As a boy, I was my mom's cute puppy. Oh! How she loved to toss me,tickle me,carry me in her arms and cuddle me warmly. I did not resent it one bit. I loved to be tied to her apron and seat on her laps and be willing to do as she says. I would roll on my back and ask for more.

However as a grown man, a fine Dog I have become. Not resenting mom's love but not wanting to be fed milk anymore. I have loosened myself from her apron and I have carved my own space. I am not disobedient but I am not entirely obedient. I bark sometimes when my space is getting crowded and I need some air,I bark really loud when I am being made to chase for too long.It is not a sign of rebellion, it is not anarchy, it is simply the dog; the grown man.

Sometimes mom doesn't understand that the grown man is still that boy only now with his own mind and opinions he wishes to be respected. The grown man is the boy but sandwiched between live ambitions, naked emotions, and human chemistry. He still has a pee-pee but the bushes in its vine makes it a penis and he becomes aware of its other functions.

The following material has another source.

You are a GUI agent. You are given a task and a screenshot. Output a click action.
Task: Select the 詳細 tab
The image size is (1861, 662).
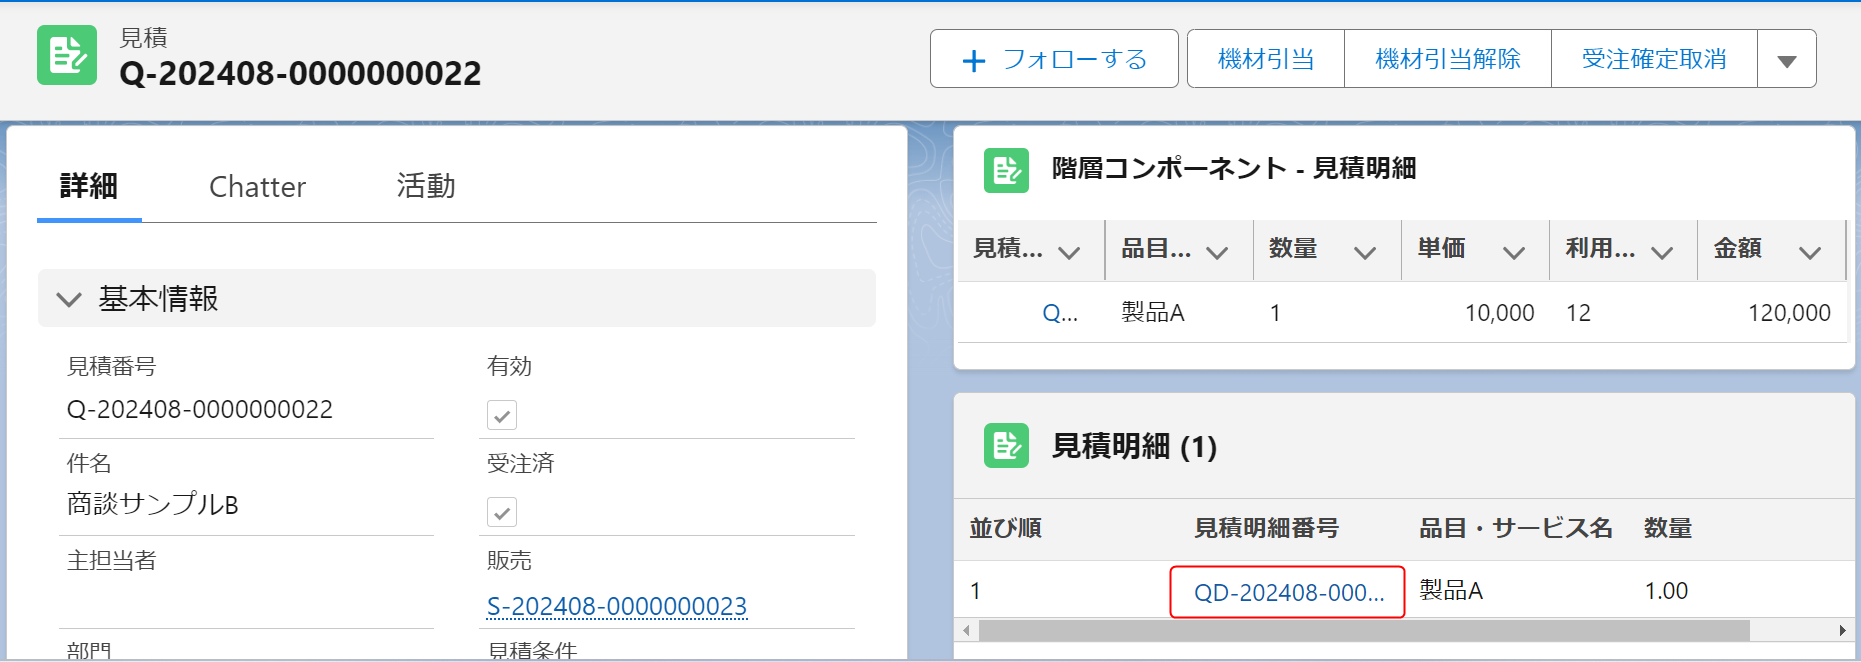[89, 187]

The grown man is not angry, only not happy to learn that the world, as he once knew it,now had a bed that is not all roses but delicately blended with thorns and he must lie on it. The boy hasn't changed, he only has experienced so much,he has grown.

finally,no matter how far a dog wonders,like the grown man too,he is almost always going to find his way back home.So when he barks, beneath it all,try once more to hear him whine,only then would you understand that he is still that cute little puppy that you once cuddled warmly only now he wants to be heard.woof!woof!!woof!!!